Numpy outlier removal

Paul Simon psimon at sonic.net
Sun Jan 6 21:21:06 EST 2013


"Steven D'Aprano" <steve+comp.lang.python at pearwood.info> wrote in message 
news:50ea28e7$0$30003$c3e8da3$5496439d at news.astraweb.com...
> On Sun, 06 Jan 2013 19:44:08 +0000, Joseph L. Casale wrote:
>
>> I have a dataset that consists of a dict with text descriptions and
>> values that are integers. If required, I collect the values into a list
>> and create a numpy array running it through a simple routine:
>>
>> data[abs(data - mean(data)) < m * std(data)]
>>
>> where m is the number of std deviations to include.
>
> I'm not sure that this approach is statistically robust. No, let me be
> even more assertive: I'm sure that this approach is NOT statistically
> robust, and may be scientifically dubious.
>
> The above assumes your data is normally distributed. How sure are you
> that this is actually the case?
>
> For normally distributed data:
>
> Since both the mean and std calculations as effected by the presence of
> outliers, your test for what counts as an outlier will miss outliers for
> data from a normal distribution. For small N (sample size), it may be
> mathematically impossible for any data point to be greater than m*SD from
> the mean. For example, with N=5, no data point can be more than 1.789*SD
> from the mean. So for N=5, m=1 may throw away good data, and m=2 will
> fail to find any outliers no matter how outrageous they are.
>
> For large N, you will expect to find significant numbers of data points
> more than m*SD from the mean. With N=100000, and m=3, you will expect to
> throw away 270 perfectly good data points simply because they are out on
> the tails of the distribution.
>
> Worse, if the data is not in fact from a normal distribution, all bets
> are off. You may be keeping obvious outliers; or more often, your test
> will be throwing away perfectly good data that it misidentifies as
> outliers.
>
> In other words: this approach for detecting outliers is nothing more than
> a very rough, and very bad, heuristic, and should be avoided.
>
> Identifying outliers is fraught with problems even for experts. For
> example, the ozone hole over the Antarctic was ignored for many years
> because the software being used to analyse it misidentified the data as
> outliers.
>
> The best general advice I have seen is:
>
> Never automatically remove outliers except for values that are physically
> impossible (e.g. "baby's weight is 95kg", "test score of 31 out of 20"),
> unless you have good, solid, physical reasons for justifying removal of
> outliers.

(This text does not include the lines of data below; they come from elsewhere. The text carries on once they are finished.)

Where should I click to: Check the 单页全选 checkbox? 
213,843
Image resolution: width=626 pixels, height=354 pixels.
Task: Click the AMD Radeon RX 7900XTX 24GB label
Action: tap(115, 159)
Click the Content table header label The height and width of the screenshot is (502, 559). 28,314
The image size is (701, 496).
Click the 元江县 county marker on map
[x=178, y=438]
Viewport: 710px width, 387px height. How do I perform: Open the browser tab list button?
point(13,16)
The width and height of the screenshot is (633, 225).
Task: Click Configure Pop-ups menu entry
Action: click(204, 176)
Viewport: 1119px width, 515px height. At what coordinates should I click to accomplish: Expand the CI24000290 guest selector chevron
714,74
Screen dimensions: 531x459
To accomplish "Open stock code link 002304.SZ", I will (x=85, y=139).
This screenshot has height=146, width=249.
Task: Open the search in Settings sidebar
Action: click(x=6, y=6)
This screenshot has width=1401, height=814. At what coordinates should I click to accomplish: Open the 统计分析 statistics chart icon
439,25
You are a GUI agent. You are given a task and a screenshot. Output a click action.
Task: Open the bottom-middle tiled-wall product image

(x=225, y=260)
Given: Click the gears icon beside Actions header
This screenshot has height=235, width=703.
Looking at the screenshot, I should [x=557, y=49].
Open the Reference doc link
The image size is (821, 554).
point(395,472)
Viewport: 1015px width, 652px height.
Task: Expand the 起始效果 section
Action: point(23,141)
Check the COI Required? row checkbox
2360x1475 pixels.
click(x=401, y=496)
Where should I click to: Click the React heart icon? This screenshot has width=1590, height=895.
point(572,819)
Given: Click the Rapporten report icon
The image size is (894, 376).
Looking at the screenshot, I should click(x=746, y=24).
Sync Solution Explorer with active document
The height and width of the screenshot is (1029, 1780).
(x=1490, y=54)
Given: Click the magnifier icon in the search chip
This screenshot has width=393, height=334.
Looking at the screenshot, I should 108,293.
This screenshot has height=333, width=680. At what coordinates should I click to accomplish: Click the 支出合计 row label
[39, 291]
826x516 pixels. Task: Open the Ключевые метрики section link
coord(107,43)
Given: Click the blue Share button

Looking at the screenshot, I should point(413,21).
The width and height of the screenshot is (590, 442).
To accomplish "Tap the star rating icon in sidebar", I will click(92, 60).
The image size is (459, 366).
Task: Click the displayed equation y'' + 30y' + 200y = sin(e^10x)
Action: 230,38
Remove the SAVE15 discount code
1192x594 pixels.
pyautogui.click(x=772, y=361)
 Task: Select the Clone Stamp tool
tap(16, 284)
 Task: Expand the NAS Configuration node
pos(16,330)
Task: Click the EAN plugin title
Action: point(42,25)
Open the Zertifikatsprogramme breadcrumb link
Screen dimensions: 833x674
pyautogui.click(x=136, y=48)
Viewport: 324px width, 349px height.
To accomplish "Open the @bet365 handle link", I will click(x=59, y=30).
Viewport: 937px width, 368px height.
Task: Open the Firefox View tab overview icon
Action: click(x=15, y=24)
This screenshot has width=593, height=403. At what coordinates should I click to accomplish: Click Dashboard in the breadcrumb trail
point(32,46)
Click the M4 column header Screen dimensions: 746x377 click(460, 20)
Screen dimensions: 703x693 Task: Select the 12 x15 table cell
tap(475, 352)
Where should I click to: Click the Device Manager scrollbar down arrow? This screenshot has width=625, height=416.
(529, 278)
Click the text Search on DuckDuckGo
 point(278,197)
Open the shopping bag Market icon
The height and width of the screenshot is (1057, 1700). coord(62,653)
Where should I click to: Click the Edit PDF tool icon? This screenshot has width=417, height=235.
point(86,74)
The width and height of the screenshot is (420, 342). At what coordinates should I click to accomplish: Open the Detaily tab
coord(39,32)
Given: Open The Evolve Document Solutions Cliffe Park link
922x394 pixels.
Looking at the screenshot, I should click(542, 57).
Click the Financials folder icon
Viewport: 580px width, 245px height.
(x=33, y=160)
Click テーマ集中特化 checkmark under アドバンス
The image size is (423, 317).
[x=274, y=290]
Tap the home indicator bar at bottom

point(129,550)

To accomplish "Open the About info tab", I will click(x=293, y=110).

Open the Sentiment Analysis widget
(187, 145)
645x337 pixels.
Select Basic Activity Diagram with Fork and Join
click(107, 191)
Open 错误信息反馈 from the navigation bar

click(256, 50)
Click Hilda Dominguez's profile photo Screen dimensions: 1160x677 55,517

Other than that, manually remove outliers with care, or not at
> all, and if you do so, always report your results twice, once with all
> the data, and once with supposed outliers removed.
>
> You can read up more about outlier detection, and the difficulties
> thereof, here:
>
> http://www.medcalc.org/manual/outliers.php
>
> https://secure.graphpad.com/guides/prism/6/statistics/index.htm
>
> http://www.webapps.cee.vt.edu/ewr/environmental/teach/smprimer/outlier/outlier.html
>
> http://stats.stackexchange.com/questions/38001/detecting-outliers-using-standard-deviations
>
>
>
> -- 
> Steven
If you suspect that the data may not be normal you might look at exploratory 
data analysis, see Tukey.  It's descriptive rather than analytic, treats 
outliers respectfully, uses median rather than mean, and is very visual. 
Wherever I analyzed data both gaussian and with EDA, EDA always won.